[Data shown]
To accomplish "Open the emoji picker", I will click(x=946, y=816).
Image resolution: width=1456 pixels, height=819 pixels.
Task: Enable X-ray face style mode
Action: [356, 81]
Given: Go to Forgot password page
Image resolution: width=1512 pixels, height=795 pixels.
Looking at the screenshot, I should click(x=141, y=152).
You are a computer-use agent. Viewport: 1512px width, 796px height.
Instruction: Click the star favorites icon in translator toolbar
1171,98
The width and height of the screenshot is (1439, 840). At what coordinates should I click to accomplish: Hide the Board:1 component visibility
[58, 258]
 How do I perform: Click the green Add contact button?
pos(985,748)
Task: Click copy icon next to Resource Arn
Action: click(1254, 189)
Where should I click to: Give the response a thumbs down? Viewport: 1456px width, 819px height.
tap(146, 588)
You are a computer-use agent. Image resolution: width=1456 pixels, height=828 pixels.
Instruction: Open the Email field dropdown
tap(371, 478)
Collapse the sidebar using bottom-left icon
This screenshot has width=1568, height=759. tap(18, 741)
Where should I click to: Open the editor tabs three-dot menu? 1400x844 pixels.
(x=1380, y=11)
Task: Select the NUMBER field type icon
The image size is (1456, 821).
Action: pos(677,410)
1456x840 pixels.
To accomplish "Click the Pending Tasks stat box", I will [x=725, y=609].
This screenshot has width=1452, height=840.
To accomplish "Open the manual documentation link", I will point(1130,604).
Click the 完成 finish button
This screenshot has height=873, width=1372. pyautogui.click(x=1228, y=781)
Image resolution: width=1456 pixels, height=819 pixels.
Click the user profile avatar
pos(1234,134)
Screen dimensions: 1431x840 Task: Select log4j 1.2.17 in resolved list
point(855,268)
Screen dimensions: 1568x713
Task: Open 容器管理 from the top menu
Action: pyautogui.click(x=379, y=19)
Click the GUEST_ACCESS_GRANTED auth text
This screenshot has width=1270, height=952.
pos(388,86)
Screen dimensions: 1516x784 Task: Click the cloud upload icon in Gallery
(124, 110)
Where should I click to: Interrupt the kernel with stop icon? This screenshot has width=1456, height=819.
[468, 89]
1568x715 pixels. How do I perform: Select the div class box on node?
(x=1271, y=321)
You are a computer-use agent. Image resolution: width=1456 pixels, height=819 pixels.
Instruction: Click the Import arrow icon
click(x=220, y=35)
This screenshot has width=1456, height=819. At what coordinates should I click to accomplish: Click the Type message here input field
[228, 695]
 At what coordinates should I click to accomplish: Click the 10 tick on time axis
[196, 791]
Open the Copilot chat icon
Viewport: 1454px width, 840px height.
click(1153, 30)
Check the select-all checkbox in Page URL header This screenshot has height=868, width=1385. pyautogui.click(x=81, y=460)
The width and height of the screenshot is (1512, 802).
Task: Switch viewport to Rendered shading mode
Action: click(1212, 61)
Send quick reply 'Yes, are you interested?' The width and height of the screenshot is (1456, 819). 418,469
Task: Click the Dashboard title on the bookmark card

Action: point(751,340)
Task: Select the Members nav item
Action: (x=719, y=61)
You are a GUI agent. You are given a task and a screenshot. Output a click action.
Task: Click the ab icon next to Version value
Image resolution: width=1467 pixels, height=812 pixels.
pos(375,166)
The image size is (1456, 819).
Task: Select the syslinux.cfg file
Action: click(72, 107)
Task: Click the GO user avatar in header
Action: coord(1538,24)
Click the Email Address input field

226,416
[/Data shown]
[Directions for this task] All lines of the records above with the word "computer" in them are to be copied.

[Response to this task]
You are a computer-use agent. Viewport: 1512px width, 796px height.
You are a computer-use agent. Image resolution: width=1456 pixels, height=828 pixels.
You are a computer-use agent. Image resolution: width=1456 pixels, height=819 pixels.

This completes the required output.